A cheery yellow couch filled the space, along with three bright-orange chairs. Green plants and pots of pink flowers were tucked in odd spaces. It was a rainbow of color in one small room.

“Sit.” Rika gestured. A tray of golden muffins and two small green bottles of Sprite sat on a square table in front of the couch.

An uncomfortable feeling bloomed in Charley's chest.

“How did you know I like Sprite?” she asked, hating the rise she heard in her voice.

Rika smiled. “I know many things, child. It's why you are here, no?”

Charley nodded. And she silently prayed she wouldn't be staying long. Rika made her less comfortable by the minute.

“Please.” Rika waved toward the couch. “Relax.”

As if I could
, Charley thought. Still, she was a guest—
an invited,
summoned
guest
, she thought, and rudeness would not win her any favors or information.

Charley sat.

But she refused to waste another minute on idle chatter. Reaching into her bag, she found Skye's uncle's journal and grasped it tight. “You met Scott, who was my friend Skye's uncle. You met him on the island. When he came back, he wrote this.” Charley waved the journal. “Skye read it, and then last December, she went through the winter gate on the solstice. And she returned in March. But—” Charley paused. Rika was staring at her with an unnerving curiosity, as if she already knew what Charley would say before the words ever left her mouth. Charley shook that feeling off and kept going. “A few weeks ago, the island lured her back. She took the summer gate and now she's stuck on the island.”

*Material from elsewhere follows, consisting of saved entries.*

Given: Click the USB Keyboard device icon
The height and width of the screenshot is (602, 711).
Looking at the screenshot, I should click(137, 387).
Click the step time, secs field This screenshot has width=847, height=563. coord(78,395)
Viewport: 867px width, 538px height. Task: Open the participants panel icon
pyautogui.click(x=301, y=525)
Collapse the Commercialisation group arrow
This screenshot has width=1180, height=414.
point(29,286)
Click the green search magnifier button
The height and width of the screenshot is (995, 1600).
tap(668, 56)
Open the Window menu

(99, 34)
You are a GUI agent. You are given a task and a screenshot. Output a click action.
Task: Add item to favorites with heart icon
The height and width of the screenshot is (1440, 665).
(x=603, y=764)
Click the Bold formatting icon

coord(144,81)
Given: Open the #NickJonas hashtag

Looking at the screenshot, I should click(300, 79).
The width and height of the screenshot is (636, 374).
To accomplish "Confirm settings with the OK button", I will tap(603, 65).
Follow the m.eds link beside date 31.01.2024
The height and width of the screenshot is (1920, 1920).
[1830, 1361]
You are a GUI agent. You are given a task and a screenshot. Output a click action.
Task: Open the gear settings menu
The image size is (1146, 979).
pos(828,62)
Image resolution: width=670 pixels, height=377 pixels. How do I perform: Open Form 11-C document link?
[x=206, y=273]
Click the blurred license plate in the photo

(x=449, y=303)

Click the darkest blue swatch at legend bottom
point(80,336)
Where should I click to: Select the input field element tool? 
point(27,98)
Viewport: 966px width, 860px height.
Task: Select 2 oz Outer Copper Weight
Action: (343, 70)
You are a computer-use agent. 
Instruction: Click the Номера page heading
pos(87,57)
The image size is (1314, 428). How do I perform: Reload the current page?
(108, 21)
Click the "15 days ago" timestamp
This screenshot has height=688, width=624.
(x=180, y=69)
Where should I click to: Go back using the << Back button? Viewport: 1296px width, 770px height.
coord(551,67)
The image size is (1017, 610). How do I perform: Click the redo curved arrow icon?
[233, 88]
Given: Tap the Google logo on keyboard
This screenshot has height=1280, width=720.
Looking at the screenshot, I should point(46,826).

Rika's smile developed slowly. “You don't believe that, do you?” she asked softly. “That she's stuck.”

“Well, I know she's trapped until either a gate pops up at noon to take her back, or the equinox gate opens in September. So essentially, she's stuck.”

“But not forever.” Rika's voice was cool water running over hot stones.

“I hope not,” Charley said.

A long pause passed between them. The ceiling fan whirred in the background, chopping the silence into slivers too sharp to touch. Charley waited, lips closed. Nil had taught her patience and an appreciation of time, and
timing
. The next words belonged to Rika.

A slight smile crossed Rika's face.

“So,” she drawled, “tell me why you wanted to see me. Tell me why I am so important to you.”

“Because you told Skye's uncle about his destiny, and how it wrapped the island from beginning to end. What does that mean? What did you
see
?”

“You want this information why? So you can help your friend?” Rika's dark eyes glittered with curiosity. “Or because you want to save your lover?”

“Both,” Charley said without hesitation. “Helping one helps them all. I want to help them all get home safely and end this awful cycle once and for all.” She leaned forward. “You saw something, about the island's end. You know what's going to happen, right? How can we help them?”

“Give me your hand,” Rika instructed.

“What?” Charley asked, taken aback.

“Your hand. Please.” With a flick of her hand, Rika gestured for Charley's.

Slowly Charley offered her right hand. Rika grabbed it, clutching it tightly as she inhaled. Without warning, Rika dropped Charley's hand as if she'd been burned.

“The answers you seek are already inside you,” Rika said. “They lie here”—she tapped the journal—“and here”—now she brushed Charley's forehead. “And most certainly in here.” She gently pressed her palm over Charley's heart, then withdrew it. “Now you know where to look, and where to tell your friends to search. Answers are not always pretty, or in pretty places. But they are always true.” She closed her eyes again. “Let the past guide the future, Charley. Study it. Learn from it. And so it will be.”

When Rika lifted her eyes to Charley, sadness engulfed the brown depths, rich and rolling and heartbreaking. “I weep for you, my child. And for all of them. If they ignore the past, they will repeat it, that I see. You, my child, you must look for what you don't see. And so must they.”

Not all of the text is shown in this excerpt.